Schockiert über den Anschlag: Cara Schulze.
Feuersbrunst: Der Täter hatte eine Flagge mit Benzin übergossen und angezündet. © privat, Limmer
Es passiert in der Nacht zu Freitag, kurz vor 1 Uhr – als sich ein junger Mann dem Pro-Palästina-Camp an der Uni nähert. Er kippt Benzin über Gedenkbilder getöteter palästinischer Kinder, über mehrere Banner und Fahnen. Eine Frau brüllt im Hintergrund: „Ruft die Polizei.“ Zu spät. Der Unbekannte steckt eine der Flaggen in Brand. Das Feuer – es breitet sich sofort über die ganze Front des Camps aus. Der Mann wirft zufrieden einen Blick auf das Flammenmeer.

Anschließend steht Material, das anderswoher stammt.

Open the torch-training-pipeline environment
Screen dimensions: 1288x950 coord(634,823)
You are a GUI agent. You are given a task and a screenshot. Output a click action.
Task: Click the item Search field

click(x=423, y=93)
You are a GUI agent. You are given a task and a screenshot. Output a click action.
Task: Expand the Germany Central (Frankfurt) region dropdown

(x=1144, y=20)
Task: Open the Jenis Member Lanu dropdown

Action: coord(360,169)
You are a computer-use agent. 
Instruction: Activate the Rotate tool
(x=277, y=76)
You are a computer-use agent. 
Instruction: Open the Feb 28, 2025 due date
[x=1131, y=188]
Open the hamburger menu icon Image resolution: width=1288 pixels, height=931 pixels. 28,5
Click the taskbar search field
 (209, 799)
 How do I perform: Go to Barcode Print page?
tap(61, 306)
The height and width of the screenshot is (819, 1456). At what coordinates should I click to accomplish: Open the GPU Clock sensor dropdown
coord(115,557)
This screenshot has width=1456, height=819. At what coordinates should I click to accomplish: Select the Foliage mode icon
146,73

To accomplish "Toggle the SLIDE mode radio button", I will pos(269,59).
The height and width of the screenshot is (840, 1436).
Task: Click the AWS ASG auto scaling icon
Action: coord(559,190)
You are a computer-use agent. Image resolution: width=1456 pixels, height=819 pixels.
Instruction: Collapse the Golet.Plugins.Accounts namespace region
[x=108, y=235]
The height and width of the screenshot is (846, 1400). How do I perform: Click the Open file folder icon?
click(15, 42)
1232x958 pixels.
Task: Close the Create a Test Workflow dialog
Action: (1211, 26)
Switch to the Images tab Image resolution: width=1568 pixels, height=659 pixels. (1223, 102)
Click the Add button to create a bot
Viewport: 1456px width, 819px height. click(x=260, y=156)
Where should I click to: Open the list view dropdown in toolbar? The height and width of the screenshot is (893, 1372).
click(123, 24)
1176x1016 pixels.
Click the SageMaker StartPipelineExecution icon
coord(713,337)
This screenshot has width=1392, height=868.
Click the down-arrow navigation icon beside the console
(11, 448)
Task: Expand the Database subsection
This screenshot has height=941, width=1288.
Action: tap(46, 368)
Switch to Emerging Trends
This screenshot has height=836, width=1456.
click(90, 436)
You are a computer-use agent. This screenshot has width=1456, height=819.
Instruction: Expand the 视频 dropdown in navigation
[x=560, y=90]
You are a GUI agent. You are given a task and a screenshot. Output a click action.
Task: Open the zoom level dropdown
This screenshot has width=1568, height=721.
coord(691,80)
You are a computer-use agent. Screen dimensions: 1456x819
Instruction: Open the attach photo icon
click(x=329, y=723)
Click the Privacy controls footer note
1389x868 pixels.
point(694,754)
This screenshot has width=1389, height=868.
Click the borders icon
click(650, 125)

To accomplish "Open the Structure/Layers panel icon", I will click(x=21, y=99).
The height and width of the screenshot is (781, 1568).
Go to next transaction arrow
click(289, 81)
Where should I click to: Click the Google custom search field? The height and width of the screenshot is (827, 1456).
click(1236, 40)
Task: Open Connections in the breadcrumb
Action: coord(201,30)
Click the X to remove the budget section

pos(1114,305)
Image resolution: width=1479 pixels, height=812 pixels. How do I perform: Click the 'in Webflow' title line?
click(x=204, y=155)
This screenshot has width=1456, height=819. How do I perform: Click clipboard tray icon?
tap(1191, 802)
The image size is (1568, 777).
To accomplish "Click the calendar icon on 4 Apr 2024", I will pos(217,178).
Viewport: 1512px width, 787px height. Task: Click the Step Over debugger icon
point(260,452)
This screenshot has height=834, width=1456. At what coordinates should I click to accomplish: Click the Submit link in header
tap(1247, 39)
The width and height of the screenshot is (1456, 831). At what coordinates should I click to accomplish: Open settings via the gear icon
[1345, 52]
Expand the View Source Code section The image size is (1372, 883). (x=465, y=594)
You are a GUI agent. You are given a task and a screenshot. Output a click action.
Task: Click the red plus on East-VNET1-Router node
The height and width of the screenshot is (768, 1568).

Der Feueranschlag an der Ludwig-Maximilians-Universität – er wurde von mehreren Zeugen mit ihren Handys gefilmt. Die Videos liegen unserer Zeitung vor. „Wir sind alle schockiert“, sagt Camp-Sprecherin Cara Schulze (27). Zehn Pro-Palästina-Aktivisten seien in der Nacht auf dem Camp gewesen, als der Brandstifter zuschlug. Nach der Tat brach kurz Hektik auf dem Gelände aus, Teilnehmer rannten umher, löschten die Flammen mit einem Feuerlöscher. Auch diese Szenen zeigen Videos. Verletzt wurde aber zum Glück niemand.
„Der Täter ist danach einfach in aller Seelenruhe weggegangen“, erzählt Schulze. Einige Camp-Teilnehmer hätten ihn verfolgt und umstellt, dann sei auch schon die Polizei gekommen, sagt sie. Insgesamt waren über 40 Beamte nach der Brandattacke im Einsatz. Sie konnten einen 26-Jährigen mit deutscher Staatsangehörigkeit noch in Tatortnähe festnehmen.
Die Generalstaatsanwaltschaft ermittelt nun in dem Fall. Es sei von einem „muslimfeindlichen Hintergrund als Tatmotiv“ und „Hasskriminalität“ auszugehen, teilt die Staatsanwaltschaft mit. Weitere Hintergründe zum Täter sind noch unklar. Fakt ist aber: Er kam nach der Vernehmung wieder auf freien Fuß. Die Zelte oder Pavillons des Camps wurden nicht beschädigt. Den Sachschaden schätzt die Polizei auf mehrere Hundert Euro.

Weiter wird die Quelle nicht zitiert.